What you should do
Could you recast the material below as a Markdown table with two columns, Row and Line, giving each line its own numbered row and leaving out blank lines?

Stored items
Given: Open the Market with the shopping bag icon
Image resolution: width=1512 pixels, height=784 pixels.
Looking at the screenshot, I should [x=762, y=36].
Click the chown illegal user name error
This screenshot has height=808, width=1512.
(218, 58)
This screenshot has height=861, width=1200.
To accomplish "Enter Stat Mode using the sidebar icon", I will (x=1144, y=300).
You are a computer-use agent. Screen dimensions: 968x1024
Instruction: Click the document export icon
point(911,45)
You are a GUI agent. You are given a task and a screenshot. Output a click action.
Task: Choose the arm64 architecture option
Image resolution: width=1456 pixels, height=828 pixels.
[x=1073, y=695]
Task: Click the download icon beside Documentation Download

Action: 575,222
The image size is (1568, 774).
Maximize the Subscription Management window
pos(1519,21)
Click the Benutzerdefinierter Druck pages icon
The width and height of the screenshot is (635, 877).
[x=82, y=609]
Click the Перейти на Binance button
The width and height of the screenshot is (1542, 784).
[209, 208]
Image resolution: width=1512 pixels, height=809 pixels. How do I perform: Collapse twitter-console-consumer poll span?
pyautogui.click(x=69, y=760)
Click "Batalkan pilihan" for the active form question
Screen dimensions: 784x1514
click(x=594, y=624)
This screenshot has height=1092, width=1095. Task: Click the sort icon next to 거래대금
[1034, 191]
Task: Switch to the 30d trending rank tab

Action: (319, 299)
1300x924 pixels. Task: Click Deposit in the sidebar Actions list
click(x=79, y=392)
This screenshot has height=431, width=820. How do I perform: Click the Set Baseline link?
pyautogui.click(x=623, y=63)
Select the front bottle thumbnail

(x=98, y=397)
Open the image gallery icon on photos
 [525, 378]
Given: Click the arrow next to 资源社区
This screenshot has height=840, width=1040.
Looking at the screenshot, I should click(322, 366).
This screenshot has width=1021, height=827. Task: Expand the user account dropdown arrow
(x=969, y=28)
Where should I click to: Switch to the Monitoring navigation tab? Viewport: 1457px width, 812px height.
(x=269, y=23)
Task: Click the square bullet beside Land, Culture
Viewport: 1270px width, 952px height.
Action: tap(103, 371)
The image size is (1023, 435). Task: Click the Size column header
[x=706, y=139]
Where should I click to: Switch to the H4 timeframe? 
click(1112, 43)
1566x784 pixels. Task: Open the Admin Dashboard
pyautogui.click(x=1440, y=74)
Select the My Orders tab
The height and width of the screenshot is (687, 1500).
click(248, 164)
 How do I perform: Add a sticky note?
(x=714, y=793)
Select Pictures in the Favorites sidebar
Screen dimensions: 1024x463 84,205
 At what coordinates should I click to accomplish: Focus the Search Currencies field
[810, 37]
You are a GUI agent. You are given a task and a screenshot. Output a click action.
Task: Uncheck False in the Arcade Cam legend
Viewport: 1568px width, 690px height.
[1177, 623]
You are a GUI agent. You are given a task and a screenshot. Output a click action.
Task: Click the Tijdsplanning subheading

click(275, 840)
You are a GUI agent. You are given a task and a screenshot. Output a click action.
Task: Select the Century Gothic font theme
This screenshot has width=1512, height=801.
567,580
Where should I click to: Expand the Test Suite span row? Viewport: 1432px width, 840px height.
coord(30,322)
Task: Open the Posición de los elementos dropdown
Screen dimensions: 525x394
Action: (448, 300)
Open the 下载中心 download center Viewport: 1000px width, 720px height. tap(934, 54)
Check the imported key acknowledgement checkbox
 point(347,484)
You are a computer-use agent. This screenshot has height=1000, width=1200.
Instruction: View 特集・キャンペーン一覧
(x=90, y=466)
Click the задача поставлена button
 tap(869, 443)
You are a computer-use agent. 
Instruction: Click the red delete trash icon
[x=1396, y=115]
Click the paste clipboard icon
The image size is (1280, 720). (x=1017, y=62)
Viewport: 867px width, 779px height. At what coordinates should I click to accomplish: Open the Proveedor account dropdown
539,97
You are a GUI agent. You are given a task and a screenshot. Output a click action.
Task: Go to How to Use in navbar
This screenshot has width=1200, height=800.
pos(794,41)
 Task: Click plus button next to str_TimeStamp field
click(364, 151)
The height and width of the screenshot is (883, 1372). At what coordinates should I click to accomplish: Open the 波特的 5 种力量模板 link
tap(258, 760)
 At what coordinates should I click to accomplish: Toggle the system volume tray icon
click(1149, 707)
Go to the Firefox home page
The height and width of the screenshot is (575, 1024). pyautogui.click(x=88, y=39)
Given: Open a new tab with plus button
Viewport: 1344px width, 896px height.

Expected output
| Row | Line |
|---|---|
| 1 | Given: Open the Market with the shopping bag icon |
| 2 | Image resolution: width=1512 pixels, height=784 pixels. |
| 3 | Looking at the screenshot, I should [x=762, y=36]. |
| 4 | Click the chown illegal user name error |
| 5 | This screenshot has height=808, width=1512. |
| 6 | (218, 58) |
| 7 | This screenshot has height=861, width=1200. |
| 8 | To accomplish "Enter Stat Mode using the sidebar icon", I will (x=1144, y=300). |
| 9 | You are a computer-use agent. Screen dimensions: 968x1024 |
| 10 | Instruction: Click the document export icon |
| 11 | point(911,45) |
| 12 | You are a GUI agent. You are given a task and a screenshot. Output a click action. |
| 13 | Task: Choose the arm64 architecture option |
| 14 | Image resolution: width=1456 pixels, height=828 pixels. |
| 15 | [x=1073, y=695] |
| 16 | Task: Click the download icon beside Documentation Download |
| 17 | Action: 575,222 |
| 18 | The image size is (1568, 774). |
| 19 | Maximize the Subscription Management window |
| 20 | pos(1519,21) |
| 21 | Click the Benutzerdefinierter Druck pages icon |
| 22 | The width and height of the screenshot is (635, 877). |
| 23 | [x=82, y=609] |
| 24 | Click the Перейти на Binance button |
| 25 | The width and height of the screenshot is (1542, 784). |
| 26 | [209, 208] |
| 27 | Image resolution: width=1512 pixels, height=809 pixels. How do I perform: Collapse twitter-console-consumer poll span? |
| 28 | pyautogui.click(x=69, y=760) |
| 29 | Click "Batalkan pilihan" for the active form question |
| 30 | Screen dimensions: 784x1514 |
| 31 | click(x=594, y=624) |
| 32 | This screenshot has height=1092, width=1095. Task: Click the sort icon next to 거래대금 |
| 33 | [1034, 191] |
| 34 | Task: Switch to the 30d trending rank tab |
| 35 | Action: (319, 299) |
| 36 | 1300x924 pixels. Task: Click Deposit in the sidebar Actions list |
| 37 | click(x=79, y=392) |
| 38 | This screenshot has height=431, width=820. How do I perform: Click the Set Baseline link? |
| 39 | pyautogui.click(x=623, y=63) |
| 40 | Select the front bottle thumbnail |
| 41 | (x=98, y=397) |
| 42 | Open the image gallery icon on photos |
| 43 |  [525, 378] |
| 44 | Given: Click the arrow next to 资源社区 |
| 45 | This screenshot has height=840, width=1040. |
| 46 | Looking at the screenshot, I should click(322, 366). |
| 47 | This screenshot has width=1021, height=827. Task: Expand the user account dropdown arrow |
| 48 | (x=969, y=28) |
| 49 | Where should I click to: Switch to the Monitoring navigation tab? Viewport: 1457px width, 812px height. |
| 50 | (x=269, y=23) |
| 51 | Task: Click the square bullet beside Land, Culture |
| 52 | Viewport: 1270px width, 952px height. |
| 53 | Action: tap(103, 371) |
| 54 | The image size is (1023, 435). Task: Click the Size column header |
| 55 | [x=706, y=139] |
| 56 | Where should I click to: Switch to the H4 timeframe?  |
| 57 | click(1112, 43) |
| 58 | 1566x784 pixels. Task: Open the Admin Dashboard |
| 59 | pyautogui.click(x=1440, y=74) |
| 60 | Select the My Orders tab |
| 61 | The height and width of the screenshot is (687, 1500). |
| 62 | click(248, 164) |
| 63 |  How do I perform: Add a sticky note? |
| 64 | (x=714, y=793) |
| 65 | Select Pictures in the Favorites sidebar |
| 66 | Screen dimensions: 1024x463 84,205 |
| 67 |  At what coordinates should I click to accomplish: Focus the Search Currencies field |
| 68 | [810, 37] |
| 69 | You are a GUI agent. You are given a task and a screenshot. Output a click action. |
| 70 | Task: Uncheck False in the Arcade Cam legend |
| 71 | Viewport: 1568px width, 690px height. |
| 72 | [1177, 623] |
| 73 | You are a GUI agent. You are given a task and a screenshot. Output a click action. |
| 74 | Task: Click the Tijdsplanning subheading |
| 75 | click(275, 840) |
| 76 | You are a GUI agent. You are given a task and a screenshot. Output a click action. |
| 77 | Task: Select the Century Gothic font theme |
| 78 | This screenshot has width=1512, height=801. |
| 79 | 567,580 |
| 80 | Where should I click to: Expand the Test Suite span row? Viewport: 1432px width, 840px height. |
| 81 | coord(30,322) |
| 82 | Task: Open the Posición de los elementos dropdown |
| 83 | Screen dimensions: 525x394 |
| 84 | Action: (448, 300) |
| 85 | Open the 下载中心 download center Viewport: 1000px width, 720px height. tap(934, 54) |
| 86 | Check the imported key acknowledgement checkbox |
| 87 |  point(347,484) |
| 88 | You are a computer-use agent. This screenshot has height=1000, width=1200. |
| 89 | Instruction: View 特集・キャンペーン一覧 |
| 90 | (x=90, y=466) |
| 91 | Click the задача поставлена button |
| 92 |  tap(869, 443) |
| 93 | You are a computer-use agent.  |
| 94 | Instruction: Click the red delete trash icon |
| 95 | [x=1396, y=115] |
| 96 | Click the paste clipboard icon |
| 97 | The image size is (1280, 720). (x=1017, y=62) |
| 98 | Viewport: 867px width, 779px height. At what coordinates should I click to accomplish: Open the Proveedor account dropdown |
| 99 | 539,97 |
| 100 | You are a GUI agent. You are given a task and a screenshot. Output a click action. |
| 101 | Task: Go to How to Use in navbar |
| 102 | This screenshot has width=1200, height=800. |
| 103 | pos(794,41) |
| 104 |  Task: Click plus button next to str_TimeStamp field |
| 105 | click(364, 151) |
| 106 | The height and width of the screenshot is (883, 1372). At what coordinates should I click to accomplish: Open the 波特的 5 种力量模板 link |
| 107 | tap(258, 760) |
| 108 |  At what coordinates should I click to accomplish: Toggle the system volume tray icon |
| 109 | click(1149, 707) |
| 110 | Go to the Firefox home page |
| 111 | The height and width of the screenshot is (575, 1024). pyautogui.click(x=88, y=39) |
| 112 | Given: Open a new tab with plus button |
| 113 | Viewport: 1344px width, 896px height. |